Babatha’s archive, described in the foregoing article by Anthony J. Saldarini, is not the only Jewish woman’s archive found in the Judean desert. Another, much smaller archive, belonging to Salome Komaise, was discovered in nearby Wadi Seelim (according to the Bedouin from whom it was purchased).1 These two archives provide a glimpse into the special problems facing women in the second century C.E. and compare interestingly to three contemporaneous men’s archives excavated from the same area, some of them from the same cave.
The Salome Komaise archive consists of just six documents, as compared with the 35 documents in the Babatha archive.

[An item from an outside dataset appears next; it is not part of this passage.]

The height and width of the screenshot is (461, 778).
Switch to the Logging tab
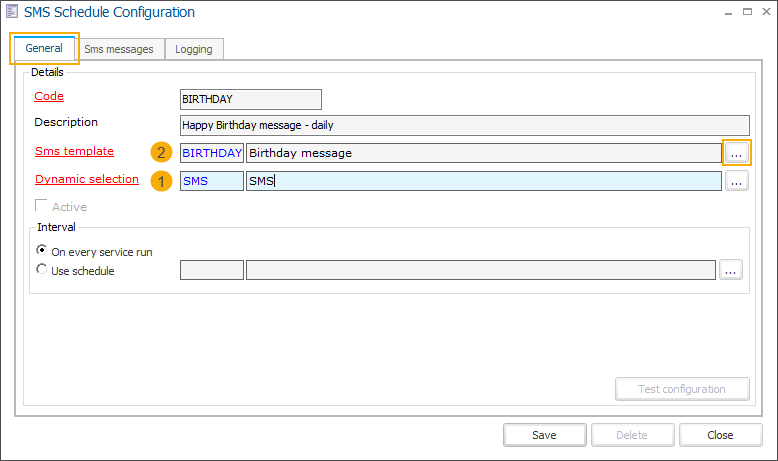tap(194, 49)
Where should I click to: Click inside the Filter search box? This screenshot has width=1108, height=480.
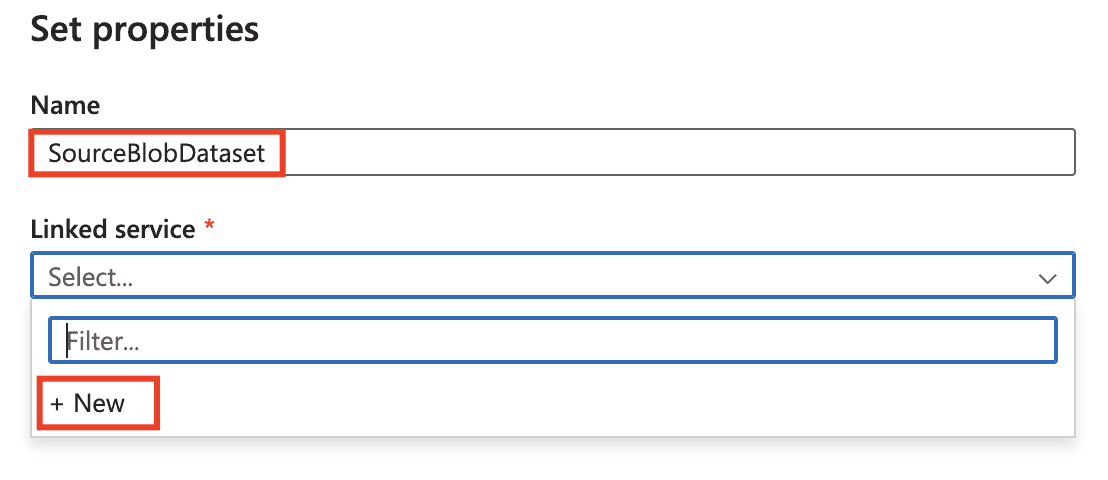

But both include three especially significant documents: a marriage contract, a deed of gift and a renunciation of claims.2
Marriage contracts were not simply ceremonial documents in ancient cultures, as they are today. Rather, these contracts arranged the financial obligations of a husband and wife. The contracts can be divided into two sorts: those based on a dowry, that is, the price the bride’s family pays the future husband; and those based on the bride price (in Hebrew, mohar), the price the future husband pays his bride’s family. The Jewish marriage contract combined elements of both, but it was primarily concerned with the bride price. Unlike traditional ancient marriage contracts, a Jewish contract allowed the husband to pay the bride price directly to his wife, rather than to her father. The Jewish marriage contract thus offered proof of a debt that a husband owed his wife and that she could one day collect. Indeed, these debts were collected: At least one copy of a canceled marriage contract indicates that the sum specified therein had been paid.3 In Babatha’s case, her husband died in 130 C.E., and although she escaped to the cave in 135 C.E., her marriage contract was still intact, suggesting that it had not been paid.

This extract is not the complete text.